Brown believes many often confuse payments and banking as being the same thing, likely because we so conveniently interact with both via an internet banking app on our phones. He explains that banks have two distinct roles: as a trusted store of money and to facilitate payments. “These are two different functions – you can have a store of value, and you can make payments, but they don’t need to be from the same provider.”
Historically, payments licenses have sat with banks. But in reality, the payments space in South Africa comprises many layers and multiple companies all fulfilling different roles in the payments process. Recent innovation in the space has also enabled the much-welcomed evolution of payments. Solutions like Stitch, for example, make it far easier for businesses to build digital finance products thanks to powerful underlying technology and information that most businesses previously had severely limited access to.
“Bitcoin is the store of value, and we [Centbee] facilitate the transactions in and out of that ledger when you give us an instruction to do so. That act of facilitating payments is an incredibly important function and needs to be as interoperable as possible.”

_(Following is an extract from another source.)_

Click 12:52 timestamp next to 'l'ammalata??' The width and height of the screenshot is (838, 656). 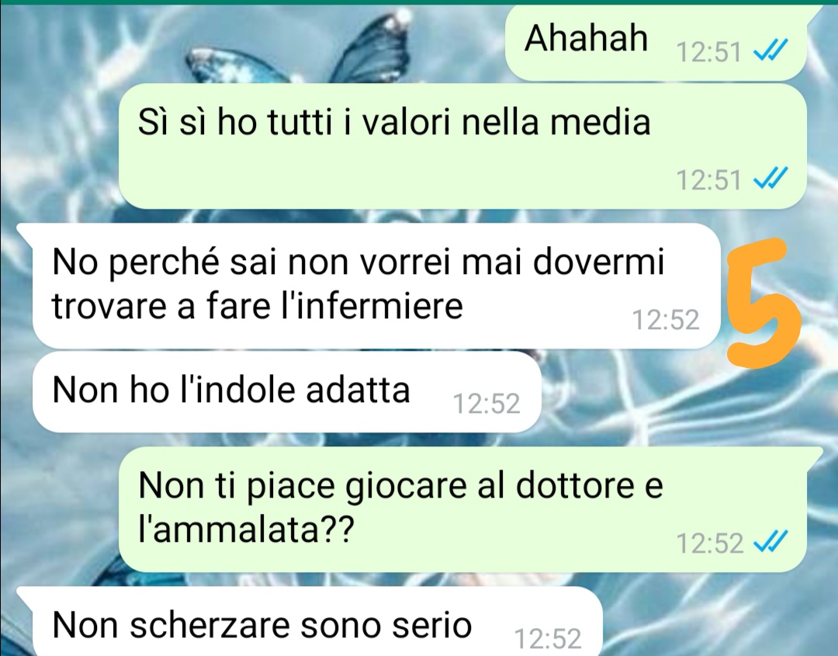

Brown believes payments need to be trusted, fast, cheap and relatively easy to use – to the point where they become almost invisible. He explains that consumers are only interested in the ‘thing’ they get from the payment, not the actual payment itself. “It’s our job in the payments industry to find a way to make that as easy as possible.” And that’s exactly what Brown and his team have endeavoured to do, harnessing the power of blockchain technology and cryptocurrency as a means of achieving this goal.
“Something we discovered early on and really enjoy about our business is that there’s very little bitcoin coding. That’s one of the great things about blockchain; it’s out there, it’s done. It was implemented and launched, and you can let the miners run the network. They [miners] are effectively the data centres that process the transactions, and our job is to build a business on top of that. Blockchain is the rails, and you can build on top of it. All of our efforts as a business are focused on the on-ramps and off-ramps, and product design.”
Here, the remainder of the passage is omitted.